L'analyse reprend plus de 300 métiers, classés selon la nomenclature internationale des professions (CITP). Tous les travailleurs suisses sont présents: difficile d'avoir un meilleur échantillon. Les résultats montrent des écarts marqués. Ils vont du simple au triple, c'est-à-dire, des agriculteurs (13% de divorce) aux... toiletteurs d'animaux (44,5%).
Les cinq professions où on divorce le plus
- Toiletteurs et gardiens d'animaux (44,5%)
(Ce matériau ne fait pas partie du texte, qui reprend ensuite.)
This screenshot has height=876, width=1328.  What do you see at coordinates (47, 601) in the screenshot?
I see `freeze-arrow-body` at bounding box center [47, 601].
- Barmans et barmaids (43,8%)
- Mécaniciens sur vélo (43,4%)
- Agents d'accueil, stewards et hôtesses de transport (42,6%)
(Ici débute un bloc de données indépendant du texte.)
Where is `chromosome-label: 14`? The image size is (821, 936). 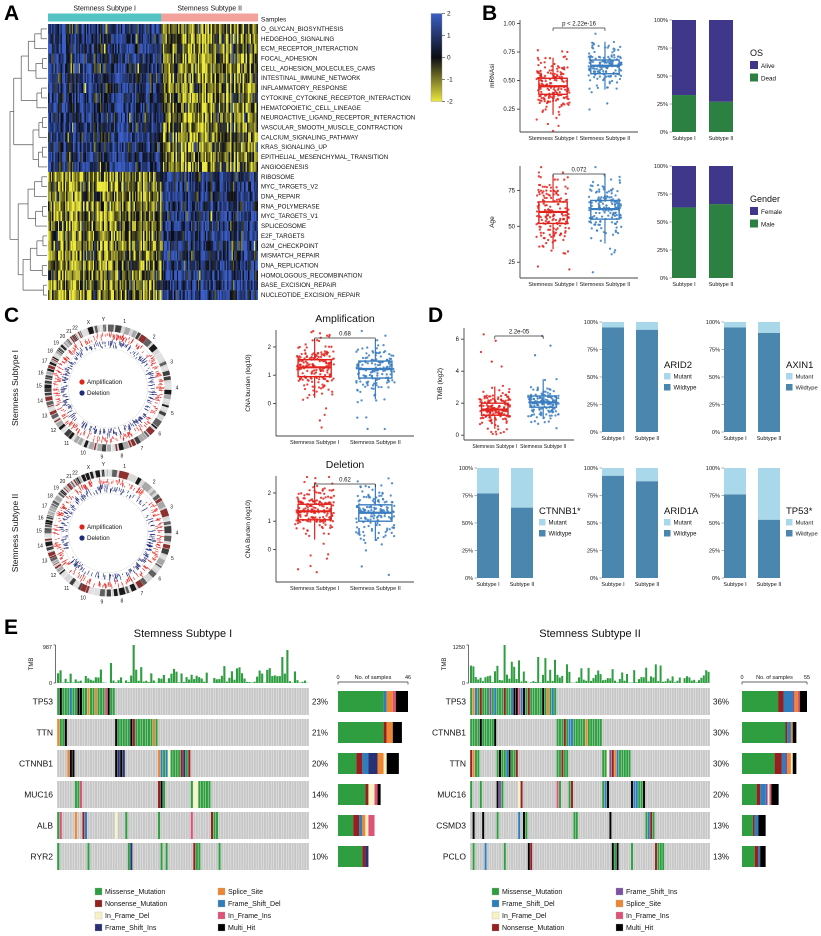 chromosome-label: 14 is located at coordinates (40, 546).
- Professions de culture et de la création artistique (42%)
Les cinq professions où on divorce le moins
- Agriculteurs (13%)
- Monteurs en isolation thermique et acoustique (16,4%)
- Tuteurs et accompagnateurs pédagogiques (16,5%)
- Cadres de la recherche et du développement (17,9%)
- Religieux (18,3%)
La moyenne de divorce est à 30,1%.
Des tendances se dégagent également par groupe professionnel: les employés de bureau connaissent plus souvent le divorce que les informaticiens, tandis que les enseignants et le personnel du secteur de la construction enregistrent des taux plus bas. Parmi les catégories, les auxiliaires ont globalement plus de divorces que les cadres.
Horaires, stress et contact avec le sexe opposé
Le quotidien vaudois a interrogé un expert, qui analyse plusieurs facteurs. Les horaires irréguliers, le stress au travail et le contact fréquent avec le sexe opposé augmentent le risque.
Les revenus élevés réduisent les chances de divorce chez les hommes, tandis que le milieu d’origine, la culture et certaines caractéristiques personnelles jouent aussi un rôle.